UT researcher better understands earthquakes through computer modeling

Lauren Rahman

A researcher at UT is developing a new way of computer modeling to better understand earthquakes using findings from a 2011 earthquake in Japan.

Thorsten Becker, the lead author of the paper and a professor in the Jackson School of Geosciences, worked in collaboration with a team of researchers from Japan and Purdue University to publish their study in Earth and Planetary Science Letters
in December.

Earthquakes display precursory phenomena, such as foreshocks, which are smaller earthquakes that occur before the big one, that indicate a buildup before an earthquake, Becker said.

“We’ve known about these for a long time, but the problem is that the occurrence of the precursory phenomena isn’t regular,” Becker said. 

Becker said his research was based on studying the 2011 Tohoku-oki earthquake in Japan, one of the biggest recorded, and that this revealed a lot about the deformations of the Earth and foreshocks. 

The patterns that his team found when studying the Japanese earthquake were similar to the patterns they found while studying earthquakes in the lab and on computer models, Becker said. 

“It has been documented that the changes in the ratio between small and large earthquakes before the event was a trend … that happens to be consistent with laboratory work,” Becker said. 

Becker said normally there’s a certain force within the Earth’s crust along subduction zones where earthquakes are likely to occur; however, prior to an earthquake, they saw this force start to change. 

“In some locations in the last three years before the earthquake, they actually slightly changed, and then they snapped,” Becker said.

Becker’s current work is part of a larger research network called Modeling Collaboratory for Subduction, a research group recently funded by the National Science Foundation, said to Gab Lotto, program manager for the organization.

“Its purpose is to bring together earth scientists who model subduction zones from across the US and around the world to collaborate on computer models of earthquakes, volcanoes and related hazards,” Lotto said. “We’re going to be running three interdisciplinary workshops over the next few years to jump start collaborations and ask big questions about what is known and unknown in the science of subduction zone hazards.”

Developing these models can help see if certain parts of a fault are more likely to rupture than another, Becker said.

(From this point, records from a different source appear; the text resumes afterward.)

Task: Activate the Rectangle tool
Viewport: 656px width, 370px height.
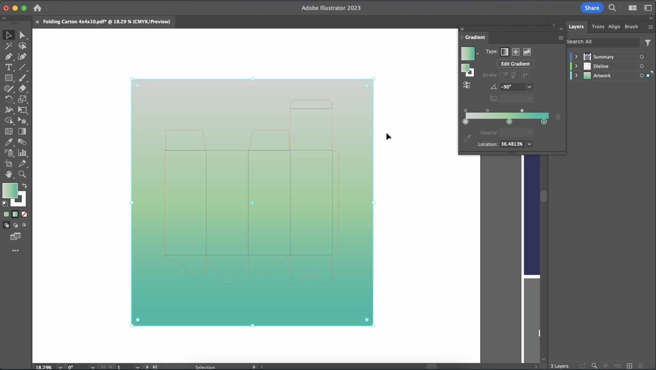Action: pyautogui.click(x=8, y=78)
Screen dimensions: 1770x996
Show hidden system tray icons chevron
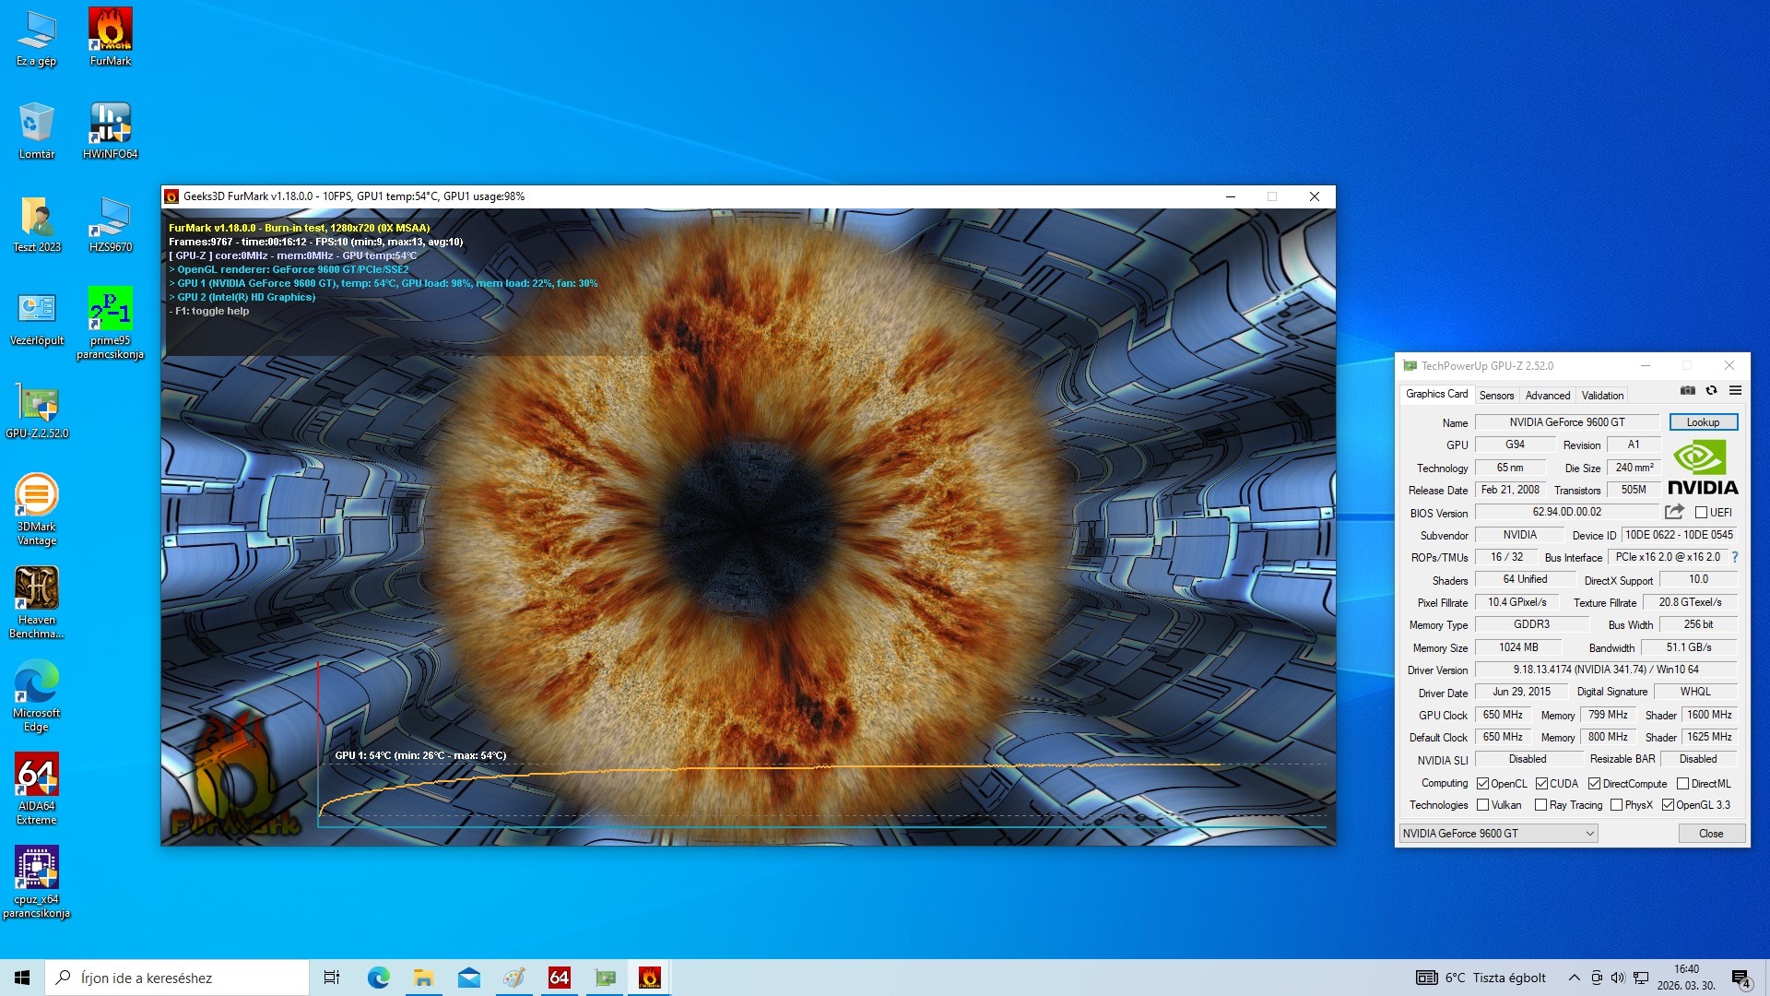(1574, 978)
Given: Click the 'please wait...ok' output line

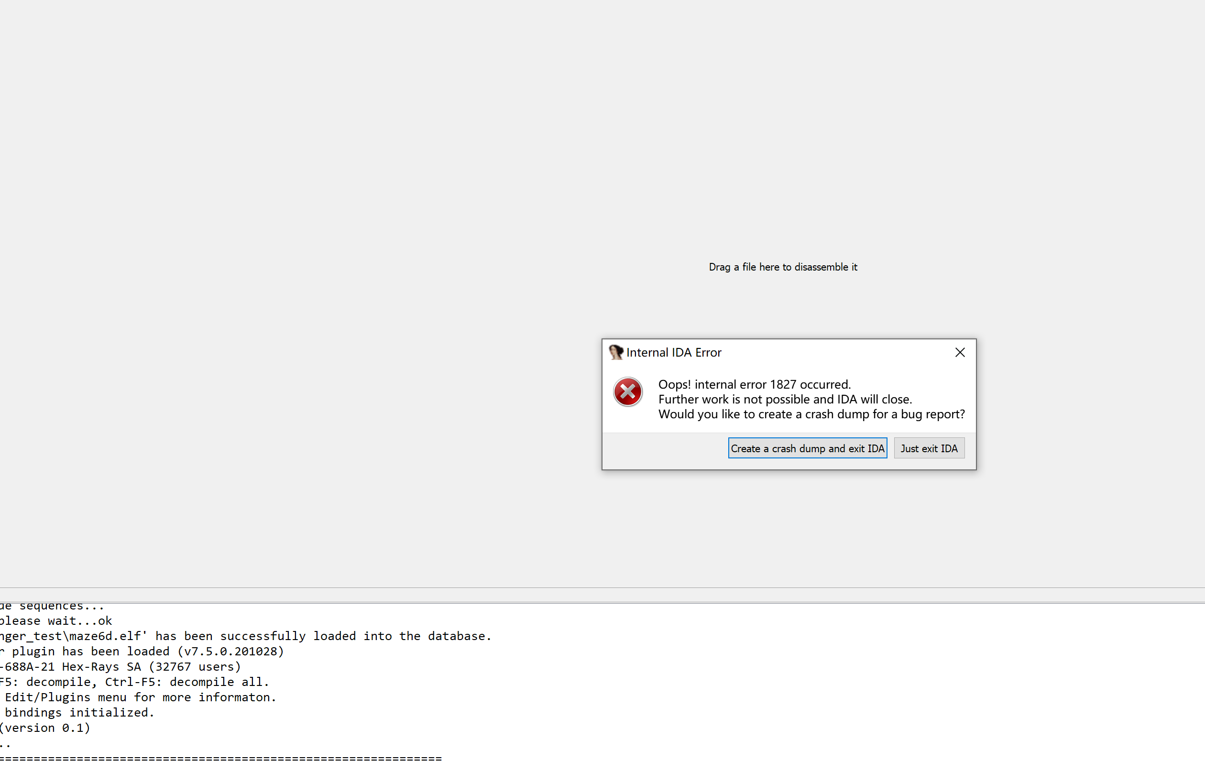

“The bigger picture here is to use all the information that we can get from looking at smaller earthquakes, from looking at surface deformations and from numerical modeling to build a better physical description of a subduction zone … to have a tool to see these changes next time,” Becker said. 

Geological sciences professor Stephen P. Grand said current earthquake research is not capable of making predictions.

“I would say with fair certainty that there is no accepted way to ‘forecast earthquakes,’” Grand said.

Becker said although these findings can’t be used to predict an earthquake and may not be useful for evacuations before the earthquake, it could be helpful for allocating money toward certain regions susceptible to earthquakes in order to mitigate risk.

“There is some indication that if we were measuring the right thing and have the right physical models, we could make some headway in decadal-scale forecasting,” Becker said.